Some comments I have heard from the public state that it is the products fault that they missed their deer or whatever the quarry may be. This is a very generic statement and in most instances, products are falsely accused of being the proprietor of a bad hunt. We have all been there, on a hunt, you take a shot and a miss. It happens. Weather it be "buck fever" or any number of variables, it is always someone or somethings fault, other than the hunter when dealing with customers.

Some customers feel that they are entitled to a brand new item because of the above described hunt failure. This is even after the product has been checked and verified to work correctly, or was able to be repaired if an issue was present. These customers fall into the category of people you just can please. No matter how hard you try, there is no reasoning with this type of person.

What has this world come to? People are blaming in-animate objects for failed hunts and feel like they are entitled to new product because they feel that the product they have is no good.

Through phone conversations, I ask tons of questions to try to find the source of the issue. Sometimes this leads to a confrontation. But I explain that even though the problem may not be applicable to the products I service, I would not be doing my job correctly if I did not try to help my customers figure out the issue and a possible solution, even if the issue isn't our product.
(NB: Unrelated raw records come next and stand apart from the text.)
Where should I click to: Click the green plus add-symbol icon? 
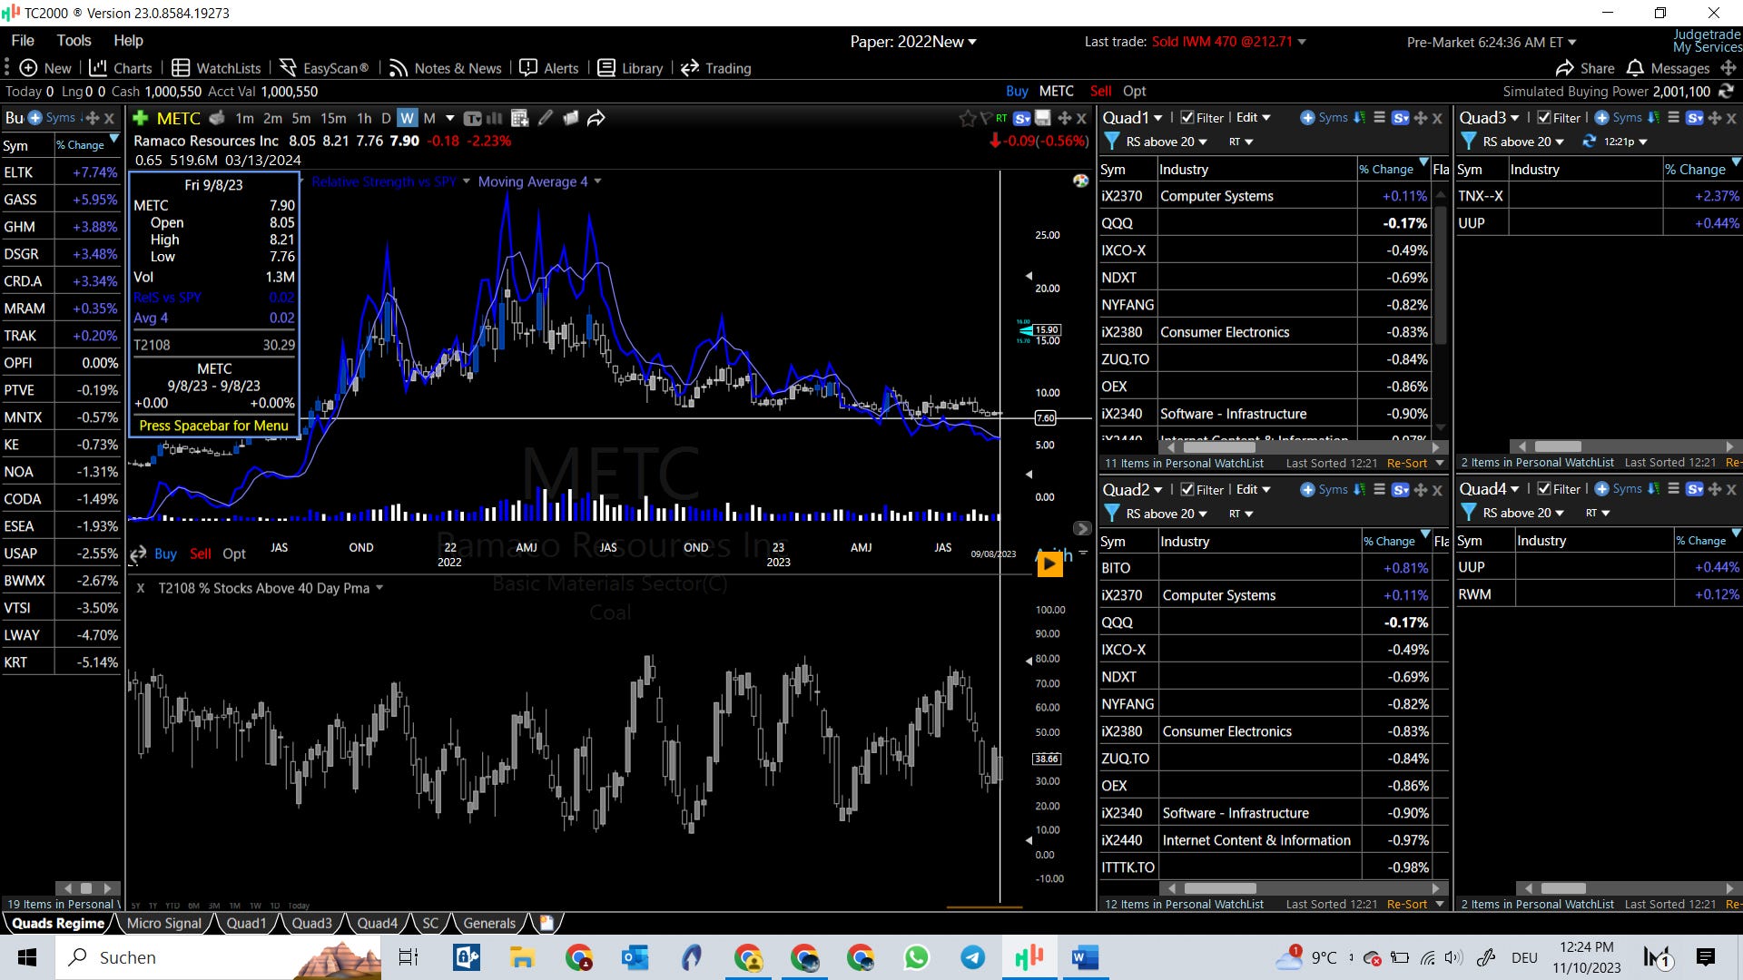[141, 118]
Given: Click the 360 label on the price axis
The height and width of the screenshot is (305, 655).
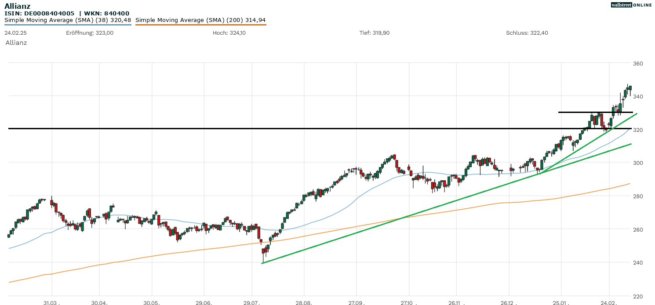Looking at the screenshot, I should (x=638, y=64).
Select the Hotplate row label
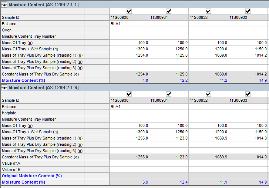This screenshot has width=269, height=188. [x=9, y=113]
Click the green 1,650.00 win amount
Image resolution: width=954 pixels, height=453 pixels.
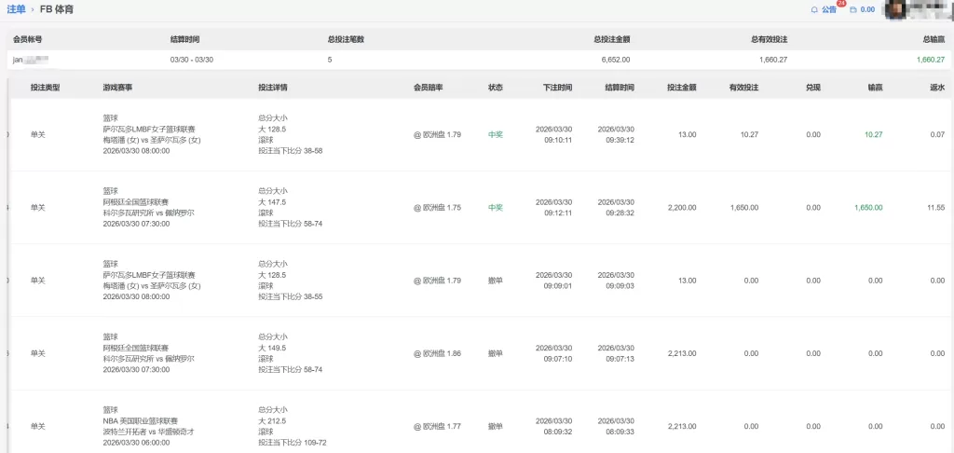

You would be surprised to know how many people get caught in lies. Changing of stories like "I bumped my item on a tree" and then it changes to " I dropped my item". Yet the customer still proclaims that it is the products fault for a failed hunt. "My item isn't working correctly, and it cost me my hunt". My reply and question is, "Did you verify that your item was working correctly before you went on the hunt?" Ahh....there it is. You would be surprised how many customers come clean and say that they had not. That is one lesson to be learned by all. You can have the finest gear to hunt with, but if you don't verify that it is proper working order, it's not ging to do you a bit of good in the field.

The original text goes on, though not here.